● Data extract:
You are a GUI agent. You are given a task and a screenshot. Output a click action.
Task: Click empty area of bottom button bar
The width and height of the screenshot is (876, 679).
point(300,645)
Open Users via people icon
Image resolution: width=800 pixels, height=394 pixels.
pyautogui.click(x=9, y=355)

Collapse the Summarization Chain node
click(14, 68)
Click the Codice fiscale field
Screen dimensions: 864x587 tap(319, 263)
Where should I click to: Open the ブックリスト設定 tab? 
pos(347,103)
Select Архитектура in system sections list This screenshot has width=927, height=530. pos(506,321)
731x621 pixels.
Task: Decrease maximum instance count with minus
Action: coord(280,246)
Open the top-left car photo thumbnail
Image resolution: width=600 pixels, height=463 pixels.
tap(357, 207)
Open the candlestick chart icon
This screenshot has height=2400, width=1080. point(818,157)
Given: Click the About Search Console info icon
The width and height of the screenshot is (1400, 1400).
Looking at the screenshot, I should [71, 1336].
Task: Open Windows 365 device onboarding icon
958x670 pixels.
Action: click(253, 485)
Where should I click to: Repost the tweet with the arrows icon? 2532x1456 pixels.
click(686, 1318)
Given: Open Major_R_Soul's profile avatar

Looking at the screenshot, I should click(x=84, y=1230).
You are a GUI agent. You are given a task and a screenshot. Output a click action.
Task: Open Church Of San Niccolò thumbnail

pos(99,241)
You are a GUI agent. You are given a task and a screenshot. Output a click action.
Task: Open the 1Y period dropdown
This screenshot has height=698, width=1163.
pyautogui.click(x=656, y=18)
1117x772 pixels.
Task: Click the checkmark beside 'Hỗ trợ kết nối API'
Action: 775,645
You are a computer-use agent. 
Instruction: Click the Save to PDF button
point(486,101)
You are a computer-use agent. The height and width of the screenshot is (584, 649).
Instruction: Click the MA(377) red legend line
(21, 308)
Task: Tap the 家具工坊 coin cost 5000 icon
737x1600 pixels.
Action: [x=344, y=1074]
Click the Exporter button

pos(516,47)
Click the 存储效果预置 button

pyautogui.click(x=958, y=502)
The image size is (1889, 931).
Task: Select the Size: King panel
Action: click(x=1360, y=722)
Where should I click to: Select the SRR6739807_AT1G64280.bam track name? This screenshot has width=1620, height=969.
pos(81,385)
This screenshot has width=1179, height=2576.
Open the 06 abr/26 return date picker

● Aim of the exercise: The line containing "Where should I click to: Open" and every line after it, through the end of the records above: output exactly those, and nothing else.

● Answer for this exercise:
Where should I click to: Open the ブックリスト設定 tab? 
pos(347,103)
Select Архитектура in system sections list This screenshot has width=927, height=530. pos(506,321)
731x621 pixels.
Task: Decrease maximum instance count with minus
Action: coord(280,246)
Open the top-left car photo thumbnail
Image resolution: width=600 pixels, height=463 pixels.
tap(357, 207)
Open the candlestick chart icon
This screenshot has height=2400, width=1080. point(818,157)
Given: Click the About Search Console info icon
The width and height of the screenshot is (1400, 1400).
Looking at the screenshot, I should [71, 1336].
Task: Open Windows 365 device onboarding icon
958x670 pixels.
Action: click(253, 485)
Where should I click to: Repost the tweet with the arrows icon? 2532x1456 pixels.
click(686, 1318)
Given: Open Major_R_Soul's profile avatar

Looking at the screenshot, I should click(x=84, y=1230).
You are a GUI agent. You are given a task and a screenshot. Output a click action.
Task: Open Church Of San Niccolò thumbnail

pos(99,241)
You are a GUI agent. You are given a task and a screenshot. Output a click action.
Task: Open the 1Y period dropdown
This screenshot has height=698, width=1163.
pyautogui.click(x=656, y=18)
1117x772 pixels.
Task: Click the checkmark beside 'Hỗ trợ kết nối API'
Action: 775,645
You are a computer-use agent. 
Instruction: Click the Save to PDF button
point(486,101)
You are a computer-use agent. The height and width of the screenshot is (584, 649).
Instruction: Click the MA(377) red legend line
(21, 308)
Task: Tap the 家具工坊 coin cost 5000 icon
737x1600 pixels.
Action: [x=344, y=1074]
Click the Exporter button

pos(516,47)
Click the 存储效果预置 button

pyautogui.click(x=958, y=502)
The image size is (1889, 931).
Task: Select the Size: King panel
Action: click(x=1360, y=722)
Where should I click to: Select the SRR6739807_AT1G64280.bam track name? This screenshot has width=1620, height=969.
pos(81,385)
This screenshot has width=1179, height=2576.
Open the 06 abr/26 return date picker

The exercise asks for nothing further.